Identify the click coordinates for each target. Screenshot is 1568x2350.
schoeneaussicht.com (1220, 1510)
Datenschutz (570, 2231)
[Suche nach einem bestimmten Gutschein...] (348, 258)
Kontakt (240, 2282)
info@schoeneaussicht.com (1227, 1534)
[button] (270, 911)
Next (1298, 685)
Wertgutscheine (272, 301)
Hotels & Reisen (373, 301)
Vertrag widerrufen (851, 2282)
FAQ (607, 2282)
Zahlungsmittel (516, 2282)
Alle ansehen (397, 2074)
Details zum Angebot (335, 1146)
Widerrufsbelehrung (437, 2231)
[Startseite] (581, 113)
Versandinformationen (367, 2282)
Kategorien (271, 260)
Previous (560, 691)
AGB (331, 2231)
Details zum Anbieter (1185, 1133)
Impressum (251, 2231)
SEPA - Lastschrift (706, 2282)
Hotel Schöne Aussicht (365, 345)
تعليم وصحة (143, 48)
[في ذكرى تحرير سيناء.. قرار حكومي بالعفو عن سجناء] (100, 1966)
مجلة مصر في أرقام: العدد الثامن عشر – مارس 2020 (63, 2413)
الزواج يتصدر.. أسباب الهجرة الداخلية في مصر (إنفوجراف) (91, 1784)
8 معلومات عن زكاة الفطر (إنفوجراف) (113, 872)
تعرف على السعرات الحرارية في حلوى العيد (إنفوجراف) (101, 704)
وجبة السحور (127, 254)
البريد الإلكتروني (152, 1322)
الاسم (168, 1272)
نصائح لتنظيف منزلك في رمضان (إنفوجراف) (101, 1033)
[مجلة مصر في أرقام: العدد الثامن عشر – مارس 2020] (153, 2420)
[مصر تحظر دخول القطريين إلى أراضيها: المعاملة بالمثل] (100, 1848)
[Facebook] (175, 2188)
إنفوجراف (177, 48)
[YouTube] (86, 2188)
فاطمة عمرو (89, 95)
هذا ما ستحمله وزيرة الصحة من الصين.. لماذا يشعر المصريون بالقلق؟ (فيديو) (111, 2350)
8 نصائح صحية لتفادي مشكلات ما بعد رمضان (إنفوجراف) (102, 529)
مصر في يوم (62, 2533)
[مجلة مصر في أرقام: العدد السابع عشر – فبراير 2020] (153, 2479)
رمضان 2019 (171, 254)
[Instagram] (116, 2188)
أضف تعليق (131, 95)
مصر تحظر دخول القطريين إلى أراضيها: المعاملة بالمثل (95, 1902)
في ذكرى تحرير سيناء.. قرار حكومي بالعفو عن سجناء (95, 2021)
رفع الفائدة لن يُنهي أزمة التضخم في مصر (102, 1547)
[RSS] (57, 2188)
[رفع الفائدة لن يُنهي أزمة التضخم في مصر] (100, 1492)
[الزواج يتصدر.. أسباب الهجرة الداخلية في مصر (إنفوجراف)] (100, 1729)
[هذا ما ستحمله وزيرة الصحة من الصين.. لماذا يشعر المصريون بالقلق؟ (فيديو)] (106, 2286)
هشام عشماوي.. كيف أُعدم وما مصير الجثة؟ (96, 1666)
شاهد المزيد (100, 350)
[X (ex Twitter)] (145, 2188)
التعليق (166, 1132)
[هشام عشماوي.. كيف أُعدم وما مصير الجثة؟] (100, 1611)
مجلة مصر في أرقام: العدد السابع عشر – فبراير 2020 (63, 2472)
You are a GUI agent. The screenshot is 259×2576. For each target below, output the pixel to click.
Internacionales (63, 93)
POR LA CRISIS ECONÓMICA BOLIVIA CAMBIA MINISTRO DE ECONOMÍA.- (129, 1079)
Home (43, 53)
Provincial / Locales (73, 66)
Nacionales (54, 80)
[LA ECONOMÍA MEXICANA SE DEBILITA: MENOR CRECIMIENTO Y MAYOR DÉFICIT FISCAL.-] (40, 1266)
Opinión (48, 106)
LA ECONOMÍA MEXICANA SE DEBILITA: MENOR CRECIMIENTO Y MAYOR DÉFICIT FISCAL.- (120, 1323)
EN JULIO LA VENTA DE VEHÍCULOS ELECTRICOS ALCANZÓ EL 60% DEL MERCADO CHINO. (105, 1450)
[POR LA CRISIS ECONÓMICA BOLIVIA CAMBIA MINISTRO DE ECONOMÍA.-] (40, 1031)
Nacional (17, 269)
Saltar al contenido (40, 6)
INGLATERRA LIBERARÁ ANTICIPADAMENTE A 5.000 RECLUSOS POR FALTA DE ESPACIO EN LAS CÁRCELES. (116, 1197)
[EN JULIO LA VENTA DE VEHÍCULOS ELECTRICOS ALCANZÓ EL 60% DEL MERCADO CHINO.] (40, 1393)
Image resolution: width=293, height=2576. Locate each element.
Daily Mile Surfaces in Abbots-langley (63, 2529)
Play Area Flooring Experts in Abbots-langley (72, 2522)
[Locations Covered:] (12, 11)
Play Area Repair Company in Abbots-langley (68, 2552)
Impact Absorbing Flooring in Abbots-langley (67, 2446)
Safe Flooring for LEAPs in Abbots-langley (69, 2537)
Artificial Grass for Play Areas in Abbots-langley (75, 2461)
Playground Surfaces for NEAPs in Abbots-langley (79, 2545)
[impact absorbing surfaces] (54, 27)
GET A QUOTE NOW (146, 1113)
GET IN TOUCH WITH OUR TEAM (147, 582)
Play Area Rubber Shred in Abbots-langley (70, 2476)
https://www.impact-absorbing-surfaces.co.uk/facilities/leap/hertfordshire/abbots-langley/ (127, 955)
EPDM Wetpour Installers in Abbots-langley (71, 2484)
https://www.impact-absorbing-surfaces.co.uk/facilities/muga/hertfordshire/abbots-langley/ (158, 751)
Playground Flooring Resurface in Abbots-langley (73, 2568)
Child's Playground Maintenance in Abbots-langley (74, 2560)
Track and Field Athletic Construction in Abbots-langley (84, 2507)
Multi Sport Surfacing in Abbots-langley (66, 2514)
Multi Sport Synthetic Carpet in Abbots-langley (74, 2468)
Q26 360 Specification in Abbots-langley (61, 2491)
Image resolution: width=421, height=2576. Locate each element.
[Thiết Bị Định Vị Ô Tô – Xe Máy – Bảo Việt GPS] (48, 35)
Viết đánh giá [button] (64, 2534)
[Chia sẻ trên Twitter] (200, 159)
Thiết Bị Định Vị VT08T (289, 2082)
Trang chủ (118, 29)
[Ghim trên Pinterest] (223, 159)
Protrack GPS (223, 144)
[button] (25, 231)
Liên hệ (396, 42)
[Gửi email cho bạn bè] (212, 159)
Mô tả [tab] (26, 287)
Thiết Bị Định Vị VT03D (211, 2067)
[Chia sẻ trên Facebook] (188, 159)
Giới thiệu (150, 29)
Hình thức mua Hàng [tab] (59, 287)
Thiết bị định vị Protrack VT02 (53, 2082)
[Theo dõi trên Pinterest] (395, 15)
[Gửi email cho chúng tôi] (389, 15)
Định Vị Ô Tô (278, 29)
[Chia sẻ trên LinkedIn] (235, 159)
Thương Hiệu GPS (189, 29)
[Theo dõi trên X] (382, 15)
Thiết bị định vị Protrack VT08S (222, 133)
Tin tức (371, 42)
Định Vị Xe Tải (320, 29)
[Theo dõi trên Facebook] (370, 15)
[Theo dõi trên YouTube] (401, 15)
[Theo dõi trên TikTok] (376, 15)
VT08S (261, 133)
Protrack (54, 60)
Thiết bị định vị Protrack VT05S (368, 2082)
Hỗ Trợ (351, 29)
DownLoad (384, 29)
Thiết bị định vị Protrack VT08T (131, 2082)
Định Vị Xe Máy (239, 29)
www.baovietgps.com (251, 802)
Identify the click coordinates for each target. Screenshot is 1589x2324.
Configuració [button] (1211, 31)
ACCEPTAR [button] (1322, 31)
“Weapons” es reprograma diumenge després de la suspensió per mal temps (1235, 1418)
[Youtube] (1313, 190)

EXERCISE PROMPT
From the listing above, pick out each line where the word "https" appears.

EXPECTED OUTPUT
https://www.impact-absorbing-surfaces.co.uk/facilities/leap/hertfordshire/abbots-langley/ (127, 955)
https://www.impact-absorbing-surfaces.co.uk/facilities/muga/hertfordshire/abbots-langley/ (158, 751)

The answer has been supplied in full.